Pyomyositis is a pyogenic process predominantly affecting large muscles of the lower extremities and the psoas muscle. The disease is intriguing since skeletal muscle is ordinarily resistant to infection. Although the disease occurs more frequently in tropical countries, cases among non-travelers have been described in temperate areas.
Pyomyositis may represent up to 1%-4% of all hospital admissions in some tropical countries, however less than 300 cases have been described in the United States1 (a third of them in patients infected with HIV.

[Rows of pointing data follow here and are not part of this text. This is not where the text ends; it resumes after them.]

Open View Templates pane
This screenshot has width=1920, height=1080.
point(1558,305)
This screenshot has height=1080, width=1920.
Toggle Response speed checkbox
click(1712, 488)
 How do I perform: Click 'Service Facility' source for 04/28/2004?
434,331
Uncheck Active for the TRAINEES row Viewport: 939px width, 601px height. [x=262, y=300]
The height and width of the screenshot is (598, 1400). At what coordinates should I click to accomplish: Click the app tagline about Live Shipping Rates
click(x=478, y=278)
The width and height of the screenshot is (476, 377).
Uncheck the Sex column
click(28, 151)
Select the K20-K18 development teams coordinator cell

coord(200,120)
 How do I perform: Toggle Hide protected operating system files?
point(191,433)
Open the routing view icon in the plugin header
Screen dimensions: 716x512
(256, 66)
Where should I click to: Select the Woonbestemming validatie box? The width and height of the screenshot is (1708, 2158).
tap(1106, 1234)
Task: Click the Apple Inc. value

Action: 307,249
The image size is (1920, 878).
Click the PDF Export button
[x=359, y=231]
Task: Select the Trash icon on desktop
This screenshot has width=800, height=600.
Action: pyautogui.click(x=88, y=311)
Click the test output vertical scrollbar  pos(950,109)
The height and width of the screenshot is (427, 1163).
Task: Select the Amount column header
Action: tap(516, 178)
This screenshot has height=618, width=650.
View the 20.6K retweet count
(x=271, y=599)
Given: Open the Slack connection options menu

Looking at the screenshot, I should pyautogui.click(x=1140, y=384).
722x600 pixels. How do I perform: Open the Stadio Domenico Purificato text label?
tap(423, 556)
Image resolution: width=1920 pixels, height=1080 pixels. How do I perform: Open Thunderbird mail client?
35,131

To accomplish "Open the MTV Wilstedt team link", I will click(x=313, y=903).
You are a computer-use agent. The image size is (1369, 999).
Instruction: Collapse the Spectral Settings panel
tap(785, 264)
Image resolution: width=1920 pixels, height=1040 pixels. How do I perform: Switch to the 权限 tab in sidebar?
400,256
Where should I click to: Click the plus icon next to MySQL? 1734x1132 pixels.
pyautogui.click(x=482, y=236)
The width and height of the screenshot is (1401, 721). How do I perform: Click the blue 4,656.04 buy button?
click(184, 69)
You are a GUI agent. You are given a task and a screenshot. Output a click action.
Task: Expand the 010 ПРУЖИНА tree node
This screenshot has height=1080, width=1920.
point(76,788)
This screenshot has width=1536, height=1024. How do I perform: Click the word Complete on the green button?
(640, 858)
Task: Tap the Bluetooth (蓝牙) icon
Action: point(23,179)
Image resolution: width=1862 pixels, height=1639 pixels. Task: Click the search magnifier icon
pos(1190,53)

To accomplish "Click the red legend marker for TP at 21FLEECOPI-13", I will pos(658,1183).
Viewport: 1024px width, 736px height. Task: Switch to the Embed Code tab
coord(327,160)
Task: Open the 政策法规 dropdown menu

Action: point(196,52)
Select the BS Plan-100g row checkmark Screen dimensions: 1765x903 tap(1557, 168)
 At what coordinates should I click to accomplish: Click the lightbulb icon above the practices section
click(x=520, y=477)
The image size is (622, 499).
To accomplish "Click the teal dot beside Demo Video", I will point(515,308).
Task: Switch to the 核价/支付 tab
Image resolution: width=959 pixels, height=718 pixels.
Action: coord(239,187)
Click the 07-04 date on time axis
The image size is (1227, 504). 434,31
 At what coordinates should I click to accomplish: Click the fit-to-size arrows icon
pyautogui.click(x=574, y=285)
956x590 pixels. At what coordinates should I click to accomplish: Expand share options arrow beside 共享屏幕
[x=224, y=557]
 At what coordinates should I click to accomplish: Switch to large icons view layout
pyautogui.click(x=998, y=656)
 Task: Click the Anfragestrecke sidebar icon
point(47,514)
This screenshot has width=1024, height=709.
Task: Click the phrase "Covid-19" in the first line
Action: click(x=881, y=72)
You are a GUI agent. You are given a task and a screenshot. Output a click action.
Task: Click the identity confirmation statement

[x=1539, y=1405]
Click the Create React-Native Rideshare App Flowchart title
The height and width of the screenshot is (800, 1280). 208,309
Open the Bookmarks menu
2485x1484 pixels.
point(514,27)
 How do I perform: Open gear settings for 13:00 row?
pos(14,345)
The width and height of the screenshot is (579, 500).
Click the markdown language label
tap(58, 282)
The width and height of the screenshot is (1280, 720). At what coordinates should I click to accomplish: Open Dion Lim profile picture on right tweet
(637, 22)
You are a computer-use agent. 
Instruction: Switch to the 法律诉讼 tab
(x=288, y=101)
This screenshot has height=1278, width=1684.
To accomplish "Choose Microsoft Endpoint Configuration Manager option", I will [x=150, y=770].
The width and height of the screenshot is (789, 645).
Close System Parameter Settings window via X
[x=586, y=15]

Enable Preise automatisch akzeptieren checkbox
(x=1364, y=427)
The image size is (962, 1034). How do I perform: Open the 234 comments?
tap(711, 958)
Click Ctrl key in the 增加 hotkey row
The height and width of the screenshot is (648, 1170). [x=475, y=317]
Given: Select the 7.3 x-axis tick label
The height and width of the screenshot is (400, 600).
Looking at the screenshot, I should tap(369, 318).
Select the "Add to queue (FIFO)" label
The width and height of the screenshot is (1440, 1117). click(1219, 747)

In tropical countries, pyomyositis has been related to trauma, nutritional deficiencies, and parasitic infections whereas in non-tropical countries other risk factors have been identified: HIV infection, malignant diseases, diabetes mellitus and dermatomyositis.2,3 Our patient's risk factors included minor trauma (he was supervising a construction project in Manila and recalled minor injury in his feet) and being a diabetic. The triad of muscle inflammation, leukocytosis and elevated erythrocyte sedimentation rate in a diabetic patient should suggest the diagnosis of pyomyositis.4 Staphylococcus aureus is the organism most commonly isolated in pyomyositis (up to 90% of cases). Group A Streptococcus is the second most common organism (1-5%) and other pathogens are rare.3 Blood cultures may become positive, but usually the nature of the bacteremia is transient.
The pathogenesis of pyomyositis remains uncertain. Direct damage to the muscle and immunosupression may have a direct role in the disease. Pyomyositis can be divided in 3 stages: an initial stage with tender induration of the affected muscle, but minimal local signs of inflammation (since the infection is deep) and almost absent systemic manifestations; a suppurative stage with abscess formation; and a septic phase which may cause bacteremia and metastatic abscesses.5 MRI is superior to CT scan and ultrasound in the detection and characterization of primary lesions in pyomyositis but ultrasound is particularly useful to monitor progression from invasive phase to suppurative phase and also to guide the area of drainage.6 MRI is also valuable in differentiating early stages of the disease (local areas of increased intensity on T2 weighted images) from muscle abscesses of later stages (rim of increased signal intensity around the abscesses on T1-weighted images).6 The gold standard for definitive diagnosis is aspiration of pus or muscle biopsy with culture.
Early recognition of the disease may allow resolution of the disease only with antibiotic treatment, however suppurative stages always require open surgery.2,3,4,5 Penicillinase resistant penicillins (such as nafcillin or oxacillin) are the standard of therapy and are usually kept for 2-3 weeks. Up to 60% of patients have multiple lesions which emphasizes the need to check for multiple abscess sites before initial debridement.2
Physicians should be aware of this condition both in travelers coming from tropical countries and in non-travelers of temperate areas with the appropriate risk factors.